* _SUPPLIED PASSAGE_
-- Begin --

Benefits of asyncio

Tue Jun 3 05:30:14 EDT 2014

On Tue, Jun 3, 2014 at 7:10 PM, Marko Rauhamaa <marko at pacujo.net> wrote:
> Chris Angelico <rosuav at gmail.com>:
>
>> def request.process(self): # I know this isn't valid syntax
>>     db.act(whatever) # may block but shouldn't for long
>>     db.commit() # ditto
>>     write(self, response) # won't block
>>
>> This works as long as your database is reasonably fast and close
>
> I find that assumption unacceptable.

It is a dangerous assumption.

> The DB APIs desperately need asynchronous variants. As it stands, you
> are forced to delegate your DB access to threads/processes.
>
>> So how do you deal with the possibility that the database will block?
>
> You separate the request and response parts of the DB methods. That's
> how it is implemented internally anyway.
>
> Say no to blocking APIs.

Okay, but how do you handle two simultaneous requests going through
the processing that you see above? You *MUST* separate them onto two
transactions, otherwise one will commit half of the other's work. (Or
are you forgetting Databasing 101 - a transaction should be a logical
unit of work?) And since you can't, with most databases, have two
transactions on one connection, that means you need a separate
connection for each request. Given that the advantages of asyncio
include the ability to scale to arbitrary numbers of connections, it's
not really a good idea to then say "oh but you need that many
concurrent database connections". Most systems can probably handle a
few thousand threads without a problem, but a few million is going to
cause major issues; but most databases start getting inefficient at a
few thousand concurrent sessions.

>> but otherwise, you would need to completely rewrite the main code.
>
> That's a good reason to avoid threads. Once you realize you would have
> been better off with an async approach, you'll have to start over. You
> can easily turn a nonblocking solution into a blocking one but not the
> other way around.

Alright. I'm throwing down the gauntlet. Write me a purely nonblocking
web site concept that can handle a million concurrent connections,
where each one requires one query against the database, and one in a
hundred of them require five queries which happen atomically. I can do
it with a thread pool and blocking database queries, and by matching
the thread pool size and the database concurrent connection limit, I
can manage memory usage fairly easily; how do you do it efficiently
with pure async I/O?

ChrisA

-- End --

* _DATA_
-- Begin --

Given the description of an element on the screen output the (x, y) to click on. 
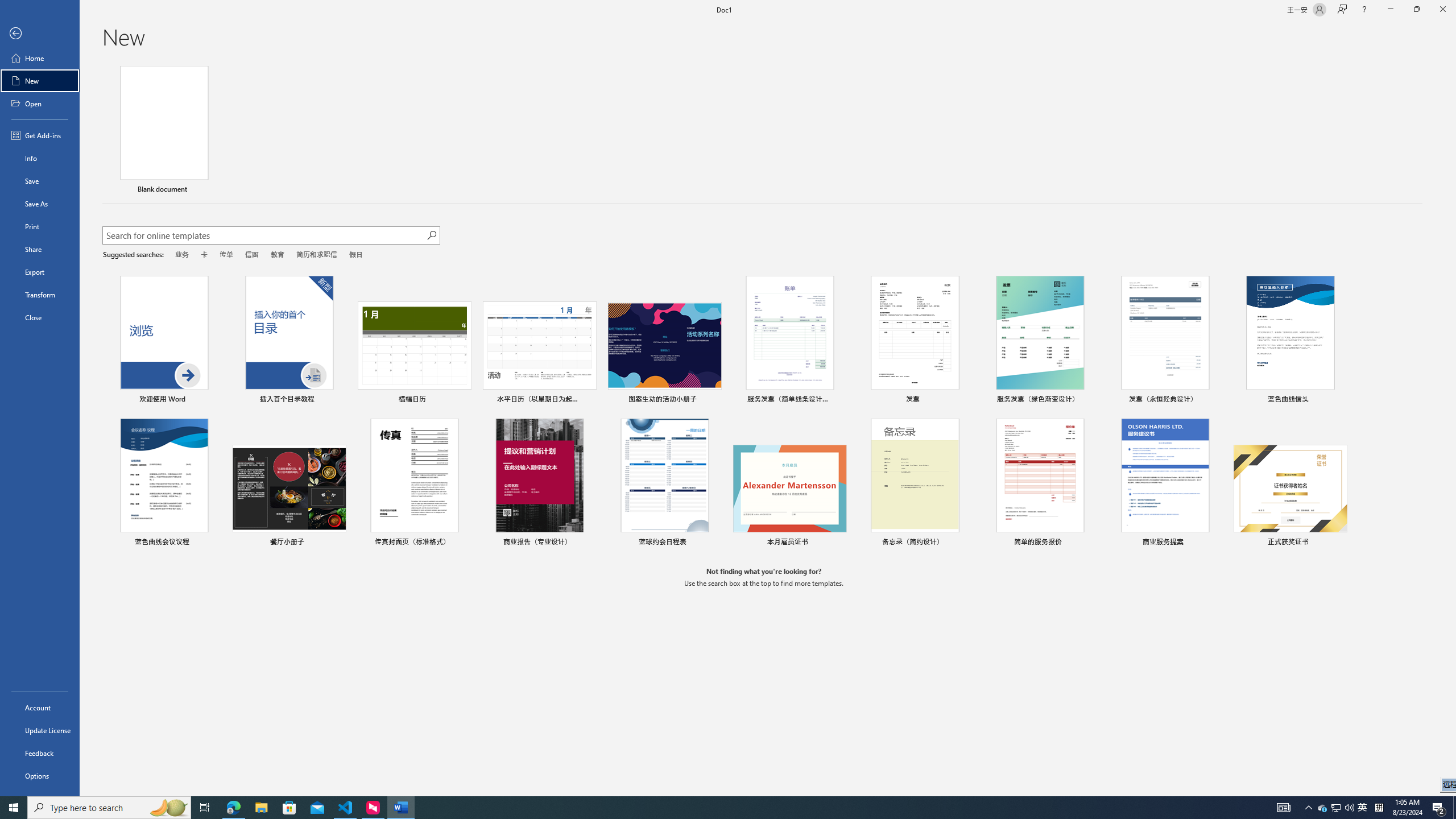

-- End --

* _SHORT TASK 1_
Print the part of the asyncio post starting with "Okay, but how" and going on through "thousand concurrent sessions.".
* _SHORT TASK 2_
Render this sentence from the asyncio post in French: "You can easily turn a nonblocking solution into a blocking one but not the other way around."
* _SHORT TASK 3_
In the challenge laid down in the asyncio post, what share of the million connections require five queries that happen atomically?
The lines have nothing to do with the asyncio post.

* _REPLY 1_
Okay, but how do you handle two simultaneous requests going through
the processing that you see above? You *MUST* separate them onto two
transactions, otherwise one will commit half of the other's work. (Or
are you forgetting Databasing 101 - a transaction should be a logical
unit of work?) And since you can't, with most databases, have two
transactions on one connection, that means you need a separate
connection for each request. Given that the advantages of asyncio
include the ability to scale to arbitrary numbers of connections, it's
not really a good idea to then say "oh but you need that many
concurrent database connections". Most systems can probably handle a
few thousand threads without a problem, but a few million is going to
cause major issues; but most databases start getting inefficient at a
few thousand concurrent sessions.

* _REPLY 2_
On peut facilement transformer une solution non bloquante en une solution bloquante, mais pas l'inverse.

* _REPLY 3_
One in a hundred.